Горский замер. В тот момент он подумал, что стоило сказать «мне очень жаль» или «я хотел бы все исправить». Вина – это сложное чувство для его понимания. Она может быть связана с нарушением моральных принципов и обязательств, несоблюдением ожиданий, ощущением того, что мог сделать что-то лучше, ответственностью за действия или события, которые человек считает неправильными.
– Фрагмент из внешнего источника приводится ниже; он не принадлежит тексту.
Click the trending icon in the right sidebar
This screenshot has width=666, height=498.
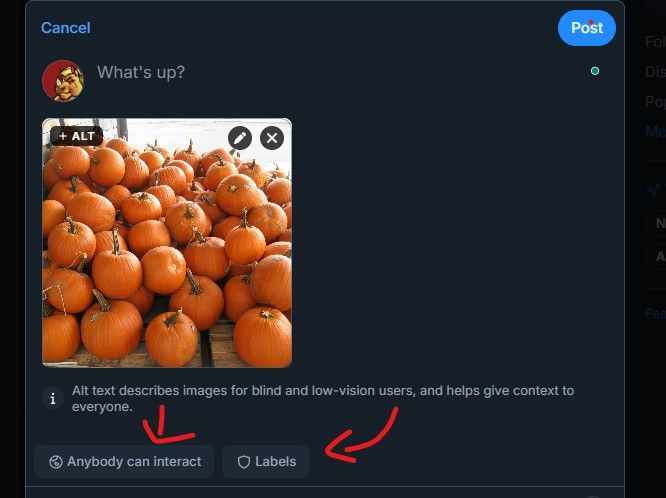pyautogui.click(x=654, y=189)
Тем не менее он подумал, что в данной ситуации обязан извиниться. Это просто логично.
– Прости.
Василиса шарила глазами по острым, но изящным чертам лица, четко очерченным скулам, придававшим облику определенную глубину, и остановилась на холодных и пустых глазах, обрамленных темными ресницами. Она не верила своим ушам. За эти полгода Горский впервые просил прощения, и Василисе не нужно было говорить, за что именно. Пусть это слово сорвалось с тонких бесцветных губ без видимых эмоций, но она точно знала, что Горский не стал бы извиняться перед кем-либо без веской причины.
– Мне не нравится Игорь, – прервала молчание Василиса. – Я думаю, что он плохой человек. Но… – Колычева отвела взгляд в сторону и досадно поджала губы. – Сейчас я в замешательстве и не знаю, что должна рассказывать на повторном допросе. Но будь уверен: я не буду выставлять его в плохом свете.
– Почему?
– Ты ведь знаешь, что было между ними, верно? – Горский лишь утвердительно и коротко кивнул, когда Василиса снова посмотрела на него. – Мы виделись с Соней каждые среду и пятницу после занятий. Не знаю почему… Просто я приходила, и она всегда была там – на крыше. За день до ее смерти я снова пришла.
Февраль. Год поступления Колычевой
[15.02.2023 – Среда – За день до смерти Василевской]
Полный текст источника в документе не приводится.